Assignment: Scan the records below and report how many lines contain the word "автоматический", giving the number by itself.

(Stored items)
---+---

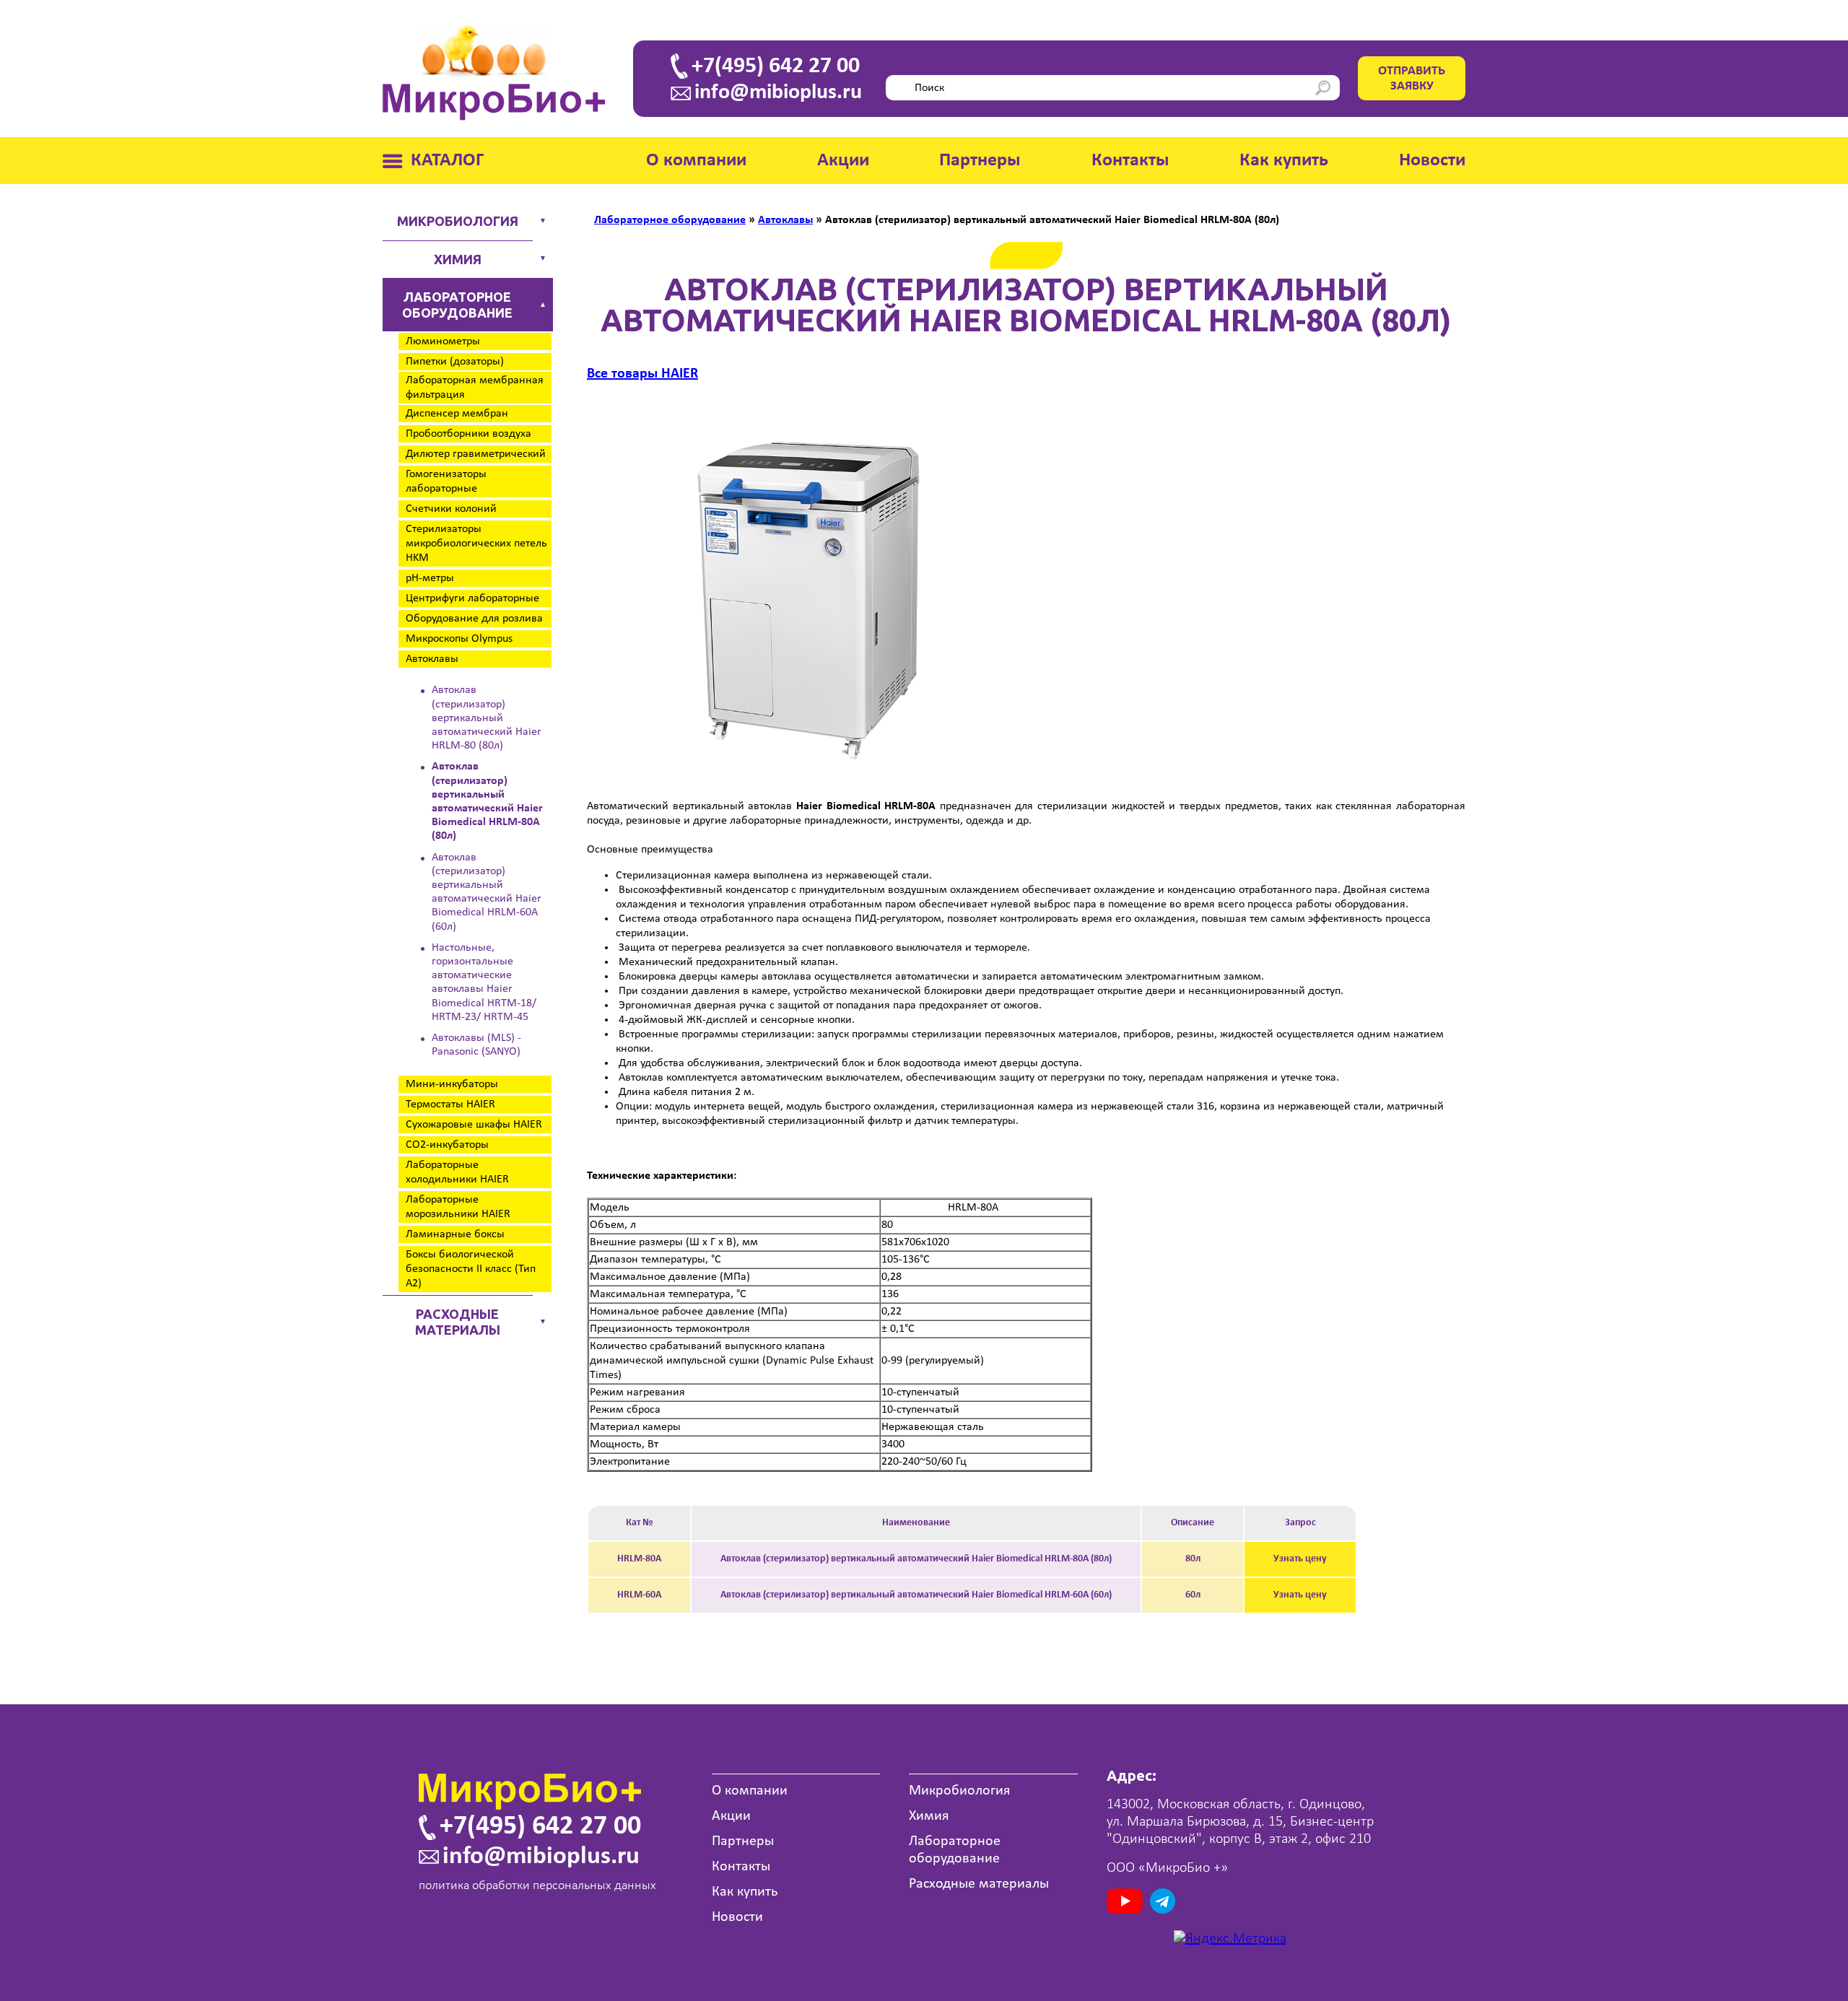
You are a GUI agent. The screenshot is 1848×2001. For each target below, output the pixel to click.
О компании (696, 160)
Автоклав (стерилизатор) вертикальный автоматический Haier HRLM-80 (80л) (486, 717)
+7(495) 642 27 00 (776, 66)
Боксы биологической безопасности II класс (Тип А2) (471, 1269)
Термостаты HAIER (450, 1104)
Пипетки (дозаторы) (455, 361)
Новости (1432, 160)
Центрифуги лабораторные (472, 598)
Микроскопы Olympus (459, 639)
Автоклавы (432, 659)
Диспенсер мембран (457, 413)
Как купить (1283, 160)
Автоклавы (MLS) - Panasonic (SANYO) (476, 1045)
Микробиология (457, 221)
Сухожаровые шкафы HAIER (474, 1124)
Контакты (1130, 160)
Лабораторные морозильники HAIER (458, 1207)
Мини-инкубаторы (452, 1084)
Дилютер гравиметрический (476, 454)
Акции (843, 160)
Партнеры (980, 160)
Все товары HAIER (642, 374)
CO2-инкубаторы (447, 1145)
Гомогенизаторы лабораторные (446, 481)
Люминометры (443, 341)
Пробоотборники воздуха (468, 434)
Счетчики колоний (451, 509)
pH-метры (430, 578)
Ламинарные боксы (455, 1234)
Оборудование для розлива (474, 618)
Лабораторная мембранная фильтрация (475, 388)
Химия (457, 259)
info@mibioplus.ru (778, 93)
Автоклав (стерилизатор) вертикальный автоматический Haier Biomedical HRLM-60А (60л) (486, 892)
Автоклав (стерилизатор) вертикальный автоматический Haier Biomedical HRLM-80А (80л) (487, 801)
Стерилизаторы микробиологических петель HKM (476, 543)
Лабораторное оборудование (457, 304)
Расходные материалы (457, 1322)
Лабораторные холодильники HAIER (457, 1172)
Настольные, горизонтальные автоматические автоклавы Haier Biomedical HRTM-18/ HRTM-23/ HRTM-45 (484, 982)
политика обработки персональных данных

---+---

Solution: 3